The most beautiful horse I saw - she was in the dunes along the Atlantic side

A natural sand sculpture

The last flower still blooming

A camp site tucked under the live oakes and surrounded by the palmettos

Some of the rental bikes

If you have trouble walking, just bring your pusher

Haul your gear to camp in one of these carts/wagons

I visited the ranger station but it had very little in the way of displays.  But it did have several rocking chairs on the porch - I enjoyed a little snooze in one of them while waiting to board the ferry. 

Since I still had a few hours of time left, I continued up Parallel Trail  toward Stafford Beach.  When I found a  road out to the beach, I took it and did some more walking out in the open.  (The trail is through a dense forest of mostly live oaks and some pines under planted with with lots of palmetto, wax myrtles, a little holly and a few other plants species.)


Parallel Trail

I came back to the road via the access road to Little Greyfield Beach and again walked under a dark canopy of trees.  Several bikers passed me - they are only allowed on the roads and not the trails.




Bikers on the road north of the Ranger Station

I arrived back at the Ranger Station forty-five minutes early and enjoyed just sitting, rocking and dozing while waiting for the ferry to let us load.
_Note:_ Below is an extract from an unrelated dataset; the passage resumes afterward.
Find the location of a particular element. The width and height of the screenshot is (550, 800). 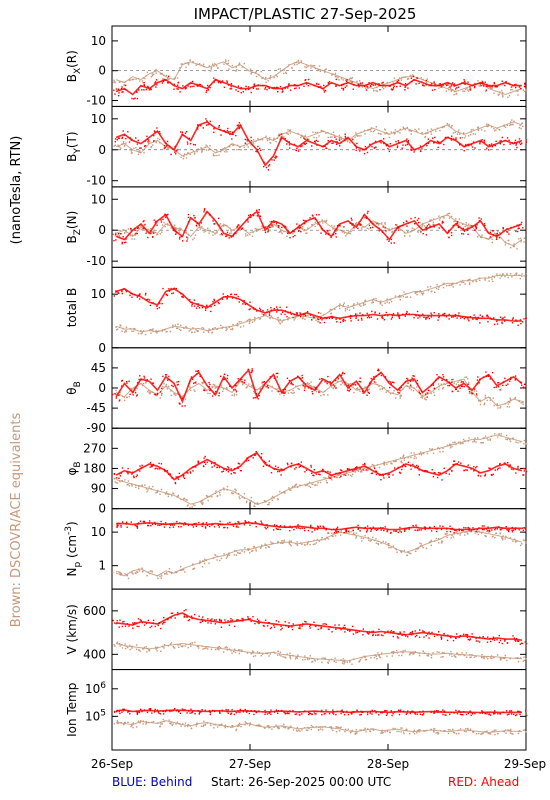

series-line-ahead is located at coordinates (318, 304).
The sun set as we were returning and I took my last picture off the ferry before disembarking. 




As I was dozing on the ferry trip back - this time in the cabin - I overheard a gentleman talking to his companions.  He had served as a volunteer at many National Parks and was a wealth of information. He mentioned that the British had emancipated about 1200 slaves from Cumberland Island and recruited many of the men to fight in the 1812 war.  He said the British gave the slaves three choices of where to go.  I only remembered one of them being Halifax but it piqued my curiosity so I did a little more reading when I got home. It seems the British had an outpost on the island and recruited slaves to fight for them.  Then they were given their choice of Halifax, Nova Scotia, New Brunswick, or Trinidad.  Trinidad was apparently the winning choice.  Here is a little more information on that time. By the time the Civil War ended, there were about 400 slaves on the island. Some of them received plots of land on the island and built a little community on the north end of the island. They became part of the Gullah people, although I believe the slaves were raising a very fine kind of cotton on the island know as Sea Island Cotton, as well as rice. Here is some more information.

Can't wait to go back and look for birds and buildings at the north end of the island.